▸ WORK TASK
Could you write out the data verbatim, starting at its first line and ending at the line containing "coordinates (514, 430).", with both of those lines included?

+ + + + + + +

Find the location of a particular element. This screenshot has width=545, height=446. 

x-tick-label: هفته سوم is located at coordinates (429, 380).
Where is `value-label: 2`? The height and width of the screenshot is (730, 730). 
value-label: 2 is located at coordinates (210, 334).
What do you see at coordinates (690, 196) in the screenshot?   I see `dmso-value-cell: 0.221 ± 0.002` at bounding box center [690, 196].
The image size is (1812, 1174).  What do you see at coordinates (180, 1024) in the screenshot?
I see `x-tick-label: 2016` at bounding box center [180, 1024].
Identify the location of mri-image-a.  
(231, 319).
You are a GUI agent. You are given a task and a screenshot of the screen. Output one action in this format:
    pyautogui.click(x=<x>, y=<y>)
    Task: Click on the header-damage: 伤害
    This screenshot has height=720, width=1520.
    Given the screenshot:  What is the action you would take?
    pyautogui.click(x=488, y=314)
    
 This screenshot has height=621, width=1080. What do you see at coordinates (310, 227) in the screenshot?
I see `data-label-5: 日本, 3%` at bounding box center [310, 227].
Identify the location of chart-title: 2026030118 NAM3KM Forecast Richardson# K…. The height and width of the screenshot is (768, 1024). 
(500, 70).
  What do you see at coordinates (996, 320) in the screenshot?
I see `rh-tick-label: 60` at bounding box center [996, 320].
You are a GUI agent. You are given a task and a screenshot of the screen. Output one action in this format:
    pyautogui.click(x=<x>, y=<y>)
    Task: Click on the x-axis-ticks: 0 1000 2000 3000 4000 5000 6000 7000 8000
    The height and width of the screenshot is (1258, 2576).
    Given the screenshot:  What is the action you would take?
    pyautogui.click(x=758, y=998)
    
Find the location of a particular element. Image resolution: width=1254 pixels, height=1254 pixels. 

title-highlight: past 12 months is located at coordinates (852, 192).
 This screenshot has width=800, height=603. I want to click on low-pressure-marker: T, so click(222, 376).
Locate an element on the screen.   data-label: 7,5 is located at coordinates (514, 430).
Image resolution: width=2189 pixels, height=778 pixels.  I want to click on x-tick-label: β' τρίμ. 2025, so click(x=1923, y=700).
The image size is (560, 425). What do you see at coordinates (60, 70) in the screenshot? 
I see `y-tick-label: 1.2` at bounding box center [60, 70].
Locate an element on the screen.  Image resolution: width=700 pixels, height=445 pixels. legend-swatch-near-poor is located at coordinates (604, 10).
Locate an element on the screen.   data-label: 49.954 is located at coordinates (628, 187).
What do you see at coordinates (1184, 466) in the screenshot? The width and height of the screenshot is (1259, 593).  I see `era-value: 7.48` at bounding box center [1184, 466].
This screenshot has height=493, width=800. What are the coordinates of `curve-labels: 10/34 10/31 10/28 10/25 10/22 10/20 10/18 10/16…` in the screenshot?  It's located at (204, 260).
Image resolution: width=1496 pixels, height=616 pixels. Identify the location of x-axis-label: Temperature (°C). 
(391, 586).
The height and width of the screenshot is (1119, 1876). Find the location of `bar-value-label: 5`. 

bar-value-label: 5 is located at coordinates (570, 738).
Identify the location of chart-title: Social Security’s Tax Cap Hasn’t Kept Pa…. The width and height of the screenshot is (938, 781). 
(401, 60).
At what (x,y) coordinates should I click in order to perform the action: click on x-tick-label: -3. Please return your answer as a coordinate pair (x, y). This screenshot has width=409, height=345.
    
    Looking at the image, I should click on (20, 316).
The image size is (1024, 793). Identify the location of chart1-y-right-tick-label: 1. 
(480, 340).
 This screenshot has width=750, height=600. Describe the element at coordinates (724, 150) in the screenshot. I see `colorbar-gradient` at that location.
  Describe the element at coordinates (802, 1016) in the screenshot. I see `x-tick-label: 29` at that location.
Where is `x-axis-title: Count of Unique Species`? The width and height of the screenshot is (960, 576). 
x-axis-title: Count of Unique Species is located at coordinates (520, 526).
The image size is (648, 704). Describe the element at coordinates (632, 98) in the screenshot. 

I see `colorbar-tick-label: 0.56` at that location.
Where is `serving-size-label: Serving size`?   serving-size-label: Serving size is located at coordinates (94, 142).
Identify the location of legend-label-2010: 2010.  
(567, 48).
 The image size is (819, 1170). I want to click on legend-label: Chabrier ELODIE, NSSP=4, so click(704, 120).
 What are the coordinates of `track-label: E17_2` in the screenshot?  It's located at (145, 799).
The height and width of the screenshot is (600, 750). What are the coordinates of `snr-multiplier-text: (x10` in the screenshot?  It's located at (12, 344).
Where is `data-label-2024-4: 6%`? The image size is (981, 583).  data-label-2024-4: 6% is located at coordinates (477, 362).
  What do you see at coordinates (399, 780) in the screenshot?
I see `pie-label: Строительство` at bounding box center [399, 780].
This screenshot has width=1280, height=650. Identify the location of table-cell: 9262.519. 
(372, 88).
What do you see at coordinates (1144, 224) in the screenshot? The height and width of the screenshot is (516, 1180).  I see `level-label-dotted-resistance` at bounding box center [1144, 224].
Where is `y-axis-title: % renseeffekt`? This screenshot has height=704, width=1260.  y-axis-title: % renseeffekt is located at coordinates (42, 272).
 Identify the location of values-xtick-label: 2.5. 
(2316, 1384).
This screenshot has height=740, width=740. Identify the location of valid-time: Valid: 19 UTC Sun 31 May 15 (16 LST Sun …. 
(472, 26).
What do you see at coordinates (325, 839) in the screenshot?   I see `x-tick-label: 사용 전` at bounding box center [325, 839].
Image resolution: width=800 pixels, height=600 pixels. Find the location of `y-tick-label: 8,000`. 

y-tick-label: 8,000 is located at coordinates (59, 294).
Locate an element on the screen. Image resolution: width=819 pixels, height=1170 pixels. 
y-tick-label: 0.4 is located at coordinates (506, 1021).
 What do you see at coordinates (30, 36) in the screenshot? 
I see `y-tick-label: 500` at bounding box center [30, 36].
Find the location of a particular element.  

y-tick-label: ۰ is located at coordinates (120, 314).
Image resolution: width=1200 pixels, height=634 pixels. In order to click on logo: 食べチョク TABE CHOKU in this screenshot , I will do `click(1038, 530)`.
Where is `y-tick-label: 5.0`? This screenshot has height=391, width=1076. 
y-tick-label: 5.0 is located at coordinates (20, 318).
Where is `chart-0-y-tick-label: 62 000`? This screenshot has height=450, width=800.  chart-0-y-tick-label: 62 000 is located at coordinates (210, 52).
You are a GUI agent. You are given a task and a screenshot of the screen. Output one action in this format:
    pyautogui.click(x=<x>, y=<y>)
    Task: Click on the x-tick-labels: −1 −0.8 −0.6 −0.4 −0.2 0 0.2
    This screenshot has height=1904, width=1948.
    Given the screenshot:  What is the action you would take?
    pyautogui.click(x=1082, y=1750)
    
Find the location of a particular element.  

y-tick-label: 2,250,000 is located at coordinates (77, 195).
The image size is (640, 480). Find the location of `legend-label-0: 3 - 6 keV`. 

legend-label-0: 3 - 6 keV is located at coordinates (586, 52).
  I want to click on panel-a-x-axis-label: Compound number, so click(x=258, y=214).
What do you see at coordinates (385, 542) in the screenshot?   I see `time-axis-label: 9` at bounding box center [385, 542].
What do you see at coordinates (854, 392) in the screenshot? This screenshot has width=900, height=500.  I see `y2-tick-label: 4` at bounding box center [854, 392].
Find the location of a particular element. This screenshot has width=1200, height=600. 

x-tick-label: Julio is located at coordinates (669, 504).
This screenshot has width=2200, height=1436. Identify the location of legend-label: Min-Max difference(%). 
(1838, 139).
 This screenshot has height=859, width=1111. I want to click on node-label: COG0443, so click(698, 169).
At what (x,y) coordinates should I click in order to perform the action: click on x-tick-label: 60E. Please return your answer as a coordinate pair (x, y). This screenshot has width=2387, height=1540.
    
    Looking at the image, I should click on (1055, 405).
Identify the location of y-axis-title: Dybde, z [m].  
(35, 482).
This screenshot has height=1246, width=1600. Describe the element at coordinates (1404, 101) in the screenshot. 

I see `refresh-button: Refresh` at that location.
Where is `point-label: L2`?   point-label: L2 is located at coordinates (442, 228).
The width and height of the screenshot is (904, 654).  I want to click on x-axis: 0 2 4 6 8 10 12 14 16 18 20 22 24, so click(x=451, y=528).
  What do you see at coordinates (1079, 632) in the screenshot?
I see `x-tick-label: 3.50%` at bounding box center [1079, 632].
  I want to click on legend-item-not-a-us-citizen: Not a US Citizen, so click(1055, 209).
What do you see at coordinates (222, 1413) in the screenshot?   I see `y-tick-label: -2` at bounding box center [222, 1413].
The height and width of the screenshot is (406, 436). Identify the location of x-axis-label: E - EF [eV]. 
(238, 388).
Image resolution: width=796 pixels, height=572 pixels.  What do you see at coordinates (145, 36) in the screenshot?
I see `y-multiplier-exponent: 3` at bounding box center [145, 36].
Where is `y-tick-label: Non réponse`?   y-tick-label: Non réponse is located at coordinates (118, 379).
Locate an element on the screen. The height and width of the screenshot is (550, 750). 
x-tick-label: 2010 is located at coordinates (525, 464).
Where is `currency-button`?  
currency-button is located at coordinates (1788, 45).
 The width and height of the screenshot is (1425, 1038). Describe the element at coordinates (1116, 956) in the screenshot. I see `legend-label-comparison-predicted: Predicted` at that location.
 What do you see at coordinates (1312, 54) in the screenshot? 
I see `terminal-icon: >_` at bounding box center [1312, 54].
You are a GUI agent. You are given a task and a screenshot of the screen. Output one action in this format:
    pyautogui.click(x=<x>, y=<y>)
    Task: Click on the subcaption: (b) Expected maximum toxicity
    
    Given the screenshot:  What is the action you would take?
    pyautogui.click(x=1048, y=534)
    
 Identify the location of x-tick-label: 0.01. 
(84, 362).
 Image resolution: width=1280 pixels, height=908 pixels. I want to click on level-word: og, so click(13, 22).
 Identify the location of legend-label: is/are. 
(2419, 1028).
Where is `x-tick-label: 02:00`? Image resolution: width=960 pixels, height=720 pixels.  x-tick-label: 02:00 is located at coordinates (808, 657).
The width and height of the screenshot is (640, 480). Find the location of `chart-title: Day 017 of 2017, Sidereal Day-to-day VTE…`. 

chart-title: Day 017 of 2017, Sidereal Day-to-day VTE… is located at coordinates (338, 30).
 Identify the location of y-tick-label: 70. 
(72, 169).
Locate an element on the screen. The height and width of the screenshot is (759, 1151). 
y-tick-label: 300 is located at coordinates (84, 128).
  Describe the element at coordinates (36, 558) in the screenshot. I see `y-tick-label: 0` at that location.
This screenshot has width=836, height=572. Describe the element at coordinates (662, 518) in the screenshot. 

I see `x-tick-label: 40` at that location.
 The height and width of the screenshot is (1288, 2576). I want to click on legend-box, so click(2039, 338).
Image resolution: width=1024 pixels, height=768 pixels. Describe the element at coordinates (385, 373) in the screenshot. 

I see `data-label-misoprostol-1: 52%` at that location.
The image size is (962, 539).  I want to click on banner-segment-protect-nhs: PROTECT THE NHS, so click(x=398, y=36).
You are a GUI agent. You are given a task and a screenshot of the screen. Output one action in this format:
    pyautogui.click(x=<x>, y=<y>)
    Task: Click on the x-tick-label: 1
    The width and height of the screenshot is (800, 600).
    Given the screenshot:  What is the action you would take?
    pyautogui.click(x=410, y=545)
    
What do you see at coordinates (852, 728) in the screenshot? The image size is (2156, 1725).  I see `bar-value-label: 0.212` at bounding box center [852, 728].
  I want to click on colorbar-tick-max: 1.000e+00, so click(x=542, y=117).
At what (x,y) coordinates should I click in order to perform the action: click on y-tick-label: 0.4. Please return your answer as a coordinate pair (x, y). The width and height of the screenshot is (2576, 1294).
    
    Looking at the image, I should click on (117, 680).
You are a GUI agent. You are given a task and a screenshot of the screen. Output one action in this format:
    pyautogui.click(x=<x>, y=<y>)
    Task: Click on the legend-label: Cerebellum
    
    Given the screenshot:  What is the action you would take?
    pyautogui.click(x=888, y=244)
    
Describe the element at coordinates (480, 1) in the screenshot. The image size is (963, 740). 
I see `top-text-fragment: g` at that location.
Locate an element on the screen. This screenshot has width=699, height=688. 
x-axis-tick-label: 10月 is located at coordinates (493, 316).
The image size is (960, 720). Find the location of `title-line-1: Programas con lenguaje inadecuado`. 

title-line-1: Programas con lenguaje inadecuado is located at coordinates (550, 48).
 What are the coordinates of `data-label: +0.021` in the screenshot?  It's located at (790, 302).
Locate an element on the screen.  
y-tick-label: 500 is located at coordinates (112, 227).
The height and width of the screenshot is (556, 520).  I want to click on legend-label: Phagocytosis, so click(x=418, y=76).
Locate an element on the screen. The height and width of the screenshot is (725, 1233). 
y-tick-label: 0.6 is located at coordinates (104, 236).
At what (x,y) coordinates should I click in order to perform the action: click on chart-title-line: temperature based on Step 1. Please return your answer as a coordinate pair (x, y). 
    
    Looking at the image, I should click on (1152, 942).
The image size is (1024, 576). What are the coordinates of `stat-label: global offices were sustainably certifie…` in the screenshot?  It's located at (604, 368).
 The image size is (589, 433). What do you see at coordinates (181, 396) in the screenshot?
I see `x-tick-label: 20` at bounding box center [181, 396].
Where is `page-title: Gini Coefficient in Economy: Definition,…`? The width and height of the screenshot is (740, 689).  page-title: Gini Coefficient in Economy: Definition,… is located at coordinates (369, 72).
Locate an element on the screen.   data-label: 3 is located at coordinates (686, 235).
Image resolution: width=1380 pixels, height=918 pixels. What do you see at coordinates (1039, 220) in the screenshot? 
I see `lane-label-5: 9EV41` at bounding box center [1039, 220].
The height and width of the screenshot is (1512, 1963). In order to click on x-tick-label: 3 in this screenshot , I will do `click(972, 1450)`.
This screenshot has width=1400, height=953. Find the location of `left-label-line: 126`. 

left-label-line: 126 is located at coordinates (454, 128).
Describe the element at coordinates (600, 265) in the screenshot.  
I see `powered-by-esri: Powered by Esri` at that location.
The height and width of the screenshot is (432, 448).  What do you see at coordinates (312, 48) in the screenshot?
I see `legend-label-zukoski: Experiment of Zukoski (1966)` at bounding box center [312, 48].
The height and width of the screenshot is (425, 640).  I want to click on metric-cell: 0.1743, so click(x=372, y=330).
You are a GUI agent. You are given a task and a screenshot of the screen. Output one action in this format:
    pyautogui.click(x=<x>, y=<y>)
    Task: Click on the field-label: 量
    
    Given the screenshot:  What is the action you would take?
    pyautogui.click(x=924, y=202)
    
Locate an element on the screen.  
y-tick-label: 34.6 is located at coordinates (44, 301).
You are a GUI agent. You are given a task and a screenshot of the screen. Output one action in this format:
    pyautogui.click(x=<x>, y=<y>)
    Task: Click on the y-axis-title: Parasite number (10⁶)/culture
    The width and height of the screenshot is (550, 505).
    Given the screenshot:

+ + + + + + +

▸ FINISHED EXERCISE
Find the location of a particular element. This screenshot has width=545, height=446. 

x-tick-label: هفته سوم is located at coordinates (429, 380).
Where is `value-label: 2`? The height and width of the screenshot is (730, 730). 
value-label: 2 is located at coordinates (210, 334).
What do you see at coordinates (690, 196) in the screenshot?   I see `dmso-value-cell: 0.221 ± 0.002` at bounding box center [690, 196].
The image size is (1812, 1174).  What do you see at coordinates (180, 1024) in the screenshot?
I see `x-tick-label: 2016` at bounding box center [180, 1024].
Identify the location of mri-image-a.  
(231, 319).
You are a GUI agent. You are given a task and a screenshot of the screen. Output one action in this format:
    pyautogui.click(x=<x>, y=<y>)
    Task: Click on the header-damage: 伤害
    This screenshot has height=720, width=1520.
    Given the screenshot:  What is the action you would take?
    pyautogui.click(x=488, y=314)
    
 This screenshot has height=621, width=1080. What do you see at coordinates (310, 227) in the screenshot?
I see `data-label-5: 日本, 3%` at bounding box center [310, 227].
Identify the location of chart-title: 2026030118 NAM3KM Forecast Richardson# K…. The height and width of the screenshot is (768, 1024). 
(500, 70).
  What do you see at coordinates (996, 320) in the screenshot?
I see `rh-tick-label: 60` at bounding box center [996, 320].
You are a GUI agent. You are given a task and a screenshot of the screen. Output one action in this format:
    pyautogui.click(x=<x>, y=<y>)
    Task: Click on the x-axis-ticks: 0 1000 2000 3000 4000 5000 6000 7000 8000
    The height and width of the screenshot is (1258, 2576).
    Given the screenshot:  What is the action you would take?
    pyautogui.click(x=758, y=998)
    
Find the location of a particular element. Image resolution: width=1254 pixels, height=1254 pixels. 

title-highlight: past 12 months is located at coordinates (852, 192).
 This screenshot has width=800, height=603. I want to click on low-pressure-marker: T, so click(222, 376).
Locate an element on the screen.   data-label: 7,5 is located at coordinates (514, 430).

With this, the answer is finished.